Biz turizmciler seçim sonrası yeni kurulucak hükümetten vizyon dolu, gerçekci, cesur ve kapsamlı  '2. Turizm hamlesi' bekliyoruz. Bizim paralomuz sadece 'Yola devam' değil. Bizim inancımız ve hedefimiz: 'Turizmde Lider Türkiye'

Turizmcilerin yaşam kaynağı olan büyük rüya

Milyonlarca Türk gencinin iş, aş ve umut dolu gelecek sahibi olması, en büyük temennimizdir. Dünya insanlarını bizim topraklarımızda kültürümüz, tarihimiz ve insanlarımızla barış ve dostluk içinde bir misafir olarak biraraya getirmek ise, en büyük yeminimizdir. Bu büyük rüya, biz Türk turizmcilerin ebedi yaşam kaynağıdır.

Türk turizmi ergenlik çağını geride bırakmış, piyasalarda kalıcı bir imaja sahip olma yaşına ermiştir. Artık gerçekleri görmek kaçınılmaz olmuştur.  

Dünya turizmi kabuk değiştirdi

Dünyada  turizmin kabuk değiştirdiği bu günlerde  "Artık ne kadar turist geldi, ne kadar doluluk oldu, ne kadar döviz girdi, ne kadar döviz çıktı değil, verimlilik skalasına bakmalıyız. Türkiye bu işten ne kazandı, cebimize ne kadar para girdi, Türk insanına ne kadar istihdam sağlandı, bunlara bakılmalıdır. Türkiye'nin elde ettiği döviz girdisi karşılığında ne kadar elektrik, su, emek vs. harcandı, bunlar hesaplanmalıdır.

Gelen turist bu ülkenin olanaklarından yararlandı, denizine girdi, yollarını kullandı, çöpünü bıraktı.  Bunların hepsi gider olarak yazılmalıdır.
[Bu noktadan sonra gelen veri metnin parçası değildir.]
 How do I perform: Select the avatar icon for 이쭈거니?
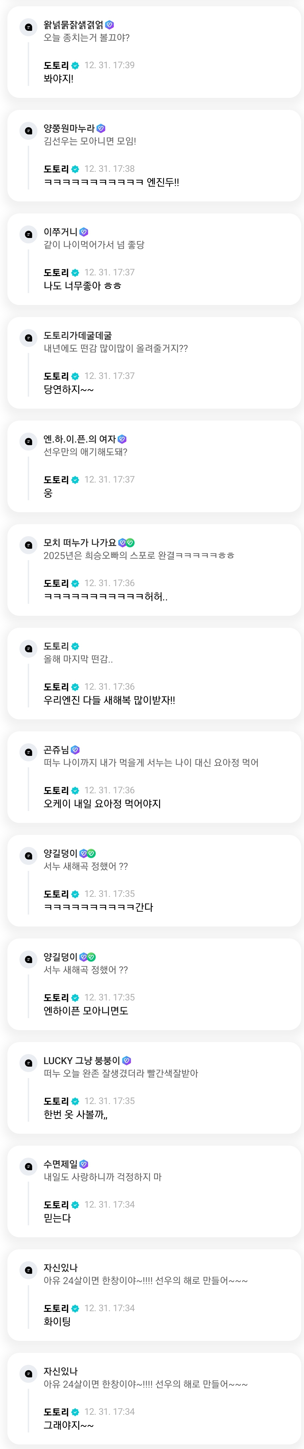28,234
Bu giderlerin karşısına geliri yazarak verimliliği net olarak görmek zorundayız.

Türk turizminin bir 'verimlilik endeksi' olmalıdır

Dünyamızın geriye kalan son yer altı ve doğal kaynaklarını ve zenginliklerini kaybettiği bu yıllarda, turizmde kaynakların en verimli şekilde nasıl kullanılacağının iyi hesaplamalıyız.

Turizmin hızlı gelişme gösterdiği başdöndürücü bir dönemi yaşarken, global ekonominin en istikrarlı ve geçerli bir sektörü olarak, tüm ülkelerin gelişen bu pastadan paylarını artırmak için kararlı şekilde her türlü çareye ve rekabet taktiklerine baş vurduklarına hergün şahit oluyoruz.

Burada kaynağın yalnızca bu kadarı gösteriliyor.